I strongly suspect that Dr. Wilson is correct in his assessment. The link between doctors abandoning private practices for salaried jobs and their changing politics is probably overblown. I attempted to get at this question by dividing the sample into physicians who report being self-employed and physicians who report having an employer. I found only a slight difference between the groups. On the other hand, I sincerely doubt that the changes will be fleeting. The changes appear to be responding to generational shifts—in particular, the influx of women doctors.
I was curious as to whether the rightward jump observed during the 2010 midterms resulted from 1) donors that had previously given to Democrats shifting their dollars to Republicans or 2) increased giving by Republican donors relative to Democratic donors. In other words, was it a case of changing minds or changing wallets? For each year, I categorize donors into one of six categories based on their giving patterns in previous cycles.

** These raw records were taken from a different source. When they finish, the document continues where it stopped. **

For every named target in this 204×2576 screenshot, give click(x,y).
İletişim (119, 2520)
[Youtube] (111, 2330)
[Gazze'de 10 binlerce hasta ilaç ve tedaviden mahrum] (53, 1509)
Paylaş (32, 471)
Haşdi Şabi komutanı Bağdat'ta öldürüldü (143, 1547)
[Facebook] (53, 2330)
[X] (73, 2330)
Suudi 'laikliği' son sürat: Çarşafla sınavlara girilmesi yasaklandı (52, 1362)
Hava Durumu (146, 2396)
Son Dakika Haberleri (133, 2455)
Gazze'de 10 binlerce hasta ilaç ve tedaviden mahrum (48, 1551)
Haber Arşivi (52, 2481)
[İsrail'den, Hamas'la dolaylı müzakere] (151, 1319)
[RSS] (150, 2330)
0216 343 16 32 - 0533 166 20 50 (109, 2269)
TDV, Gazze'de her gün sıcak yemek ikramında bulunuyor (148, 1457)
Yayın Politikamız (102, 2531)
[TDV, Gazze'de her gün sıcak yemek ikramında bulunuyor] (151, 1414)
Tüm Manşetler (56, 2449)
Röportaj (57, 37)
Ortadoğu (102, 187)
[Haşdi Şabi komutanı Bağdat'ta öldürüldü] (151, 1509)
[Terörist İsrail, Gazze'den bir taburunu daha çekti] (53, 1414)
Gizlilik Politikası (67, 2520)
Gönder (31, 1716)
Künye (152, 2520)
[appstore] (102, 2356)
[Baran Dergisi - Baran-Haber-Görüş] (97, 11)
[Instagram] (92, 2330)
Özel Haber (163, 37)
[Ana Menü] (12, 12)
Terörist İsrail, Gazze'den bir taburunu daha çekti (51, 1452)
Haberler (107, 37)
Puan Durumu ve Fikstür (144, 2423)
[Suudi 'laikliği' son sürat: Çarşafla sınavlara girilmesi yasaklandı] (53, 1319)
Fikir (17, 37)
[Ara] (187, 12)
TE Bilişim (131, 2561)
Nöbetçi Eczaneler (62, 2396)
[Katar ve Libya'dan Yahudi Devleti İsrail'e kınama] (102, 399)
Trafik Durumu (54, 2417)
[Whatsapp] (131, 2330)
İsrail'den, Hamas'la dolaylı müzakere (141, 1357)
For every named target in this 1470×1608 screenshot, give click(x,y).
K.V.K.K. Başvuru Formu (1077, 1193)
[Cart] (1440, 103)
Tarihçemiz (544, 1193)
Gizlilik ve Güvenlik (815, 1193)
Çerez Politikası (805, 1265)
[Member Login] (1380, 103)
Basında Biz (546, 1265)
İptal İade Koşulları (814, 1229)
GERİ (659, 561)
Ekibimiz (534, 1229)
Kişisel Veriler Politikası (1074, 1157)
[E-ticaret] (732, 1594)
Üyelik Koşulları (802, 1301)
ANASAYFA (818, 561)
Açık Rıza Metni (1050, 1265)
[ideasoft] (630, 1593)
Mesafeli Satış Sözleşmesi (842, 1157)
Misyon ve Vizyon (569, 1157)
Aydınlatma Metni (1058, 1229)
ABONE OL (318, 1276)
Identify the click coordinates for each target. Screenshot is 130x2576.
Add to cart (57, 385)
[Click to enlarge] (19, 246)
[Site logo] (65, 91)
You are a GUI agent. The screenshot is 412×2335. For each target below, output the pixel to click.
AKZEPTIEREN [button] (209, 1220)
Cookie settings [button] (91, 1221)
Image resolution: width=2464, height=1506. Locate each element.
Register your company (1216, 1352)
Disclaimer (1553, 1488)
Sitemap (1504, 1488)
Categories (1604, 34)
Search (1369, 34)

- Strong Democrat – greater than 95% of donation dollars went to Democrats in prior elections
- Lean Democrat – between 60% and 95% of dollars went to Democrats in prior elections
- Toss Up – between 40% and 60% of dollars went to Democrats in prior elections
- Lean Republican – between 5% and 40% of dollars went to Democrats in prior elections
- Strong Republican – less than 5% of dollars went to Democrats in prior elections
- New Money – first time donors/had not given in prior elections
Each bar displays aggregate amounts donated to each party. For example, the bar labeled “Strong Dem” in the 2010 panel shows that donors who in previous cycles gave 95% or more of their dollars to Democrats, gave $41 Million to Democrats and $1.5 million to Republicans.
Partisan defections by Democratic donors had little to do with the 2010 shift in favor of Republicans. (In fact, the defection rate was greater for Republicans donors.) Increased giving by Republican donors and slightly reduced giving by Democratic donors account for the lion’s share of the swing. Republicans also received a larger proportion of dollars from first time donors than they had in the past. Republicans won 62 percent of the dollars from first donors in 2010, up from 44 percent in 2008 and 57 percent in 2006.
Lastly, it is worth noting that the overall rightward shift during the 2010 midterms is no larger than what we saw in other industries. Hence, I caution against concluding that the shift was in direct response to the Affordable Health Care Act.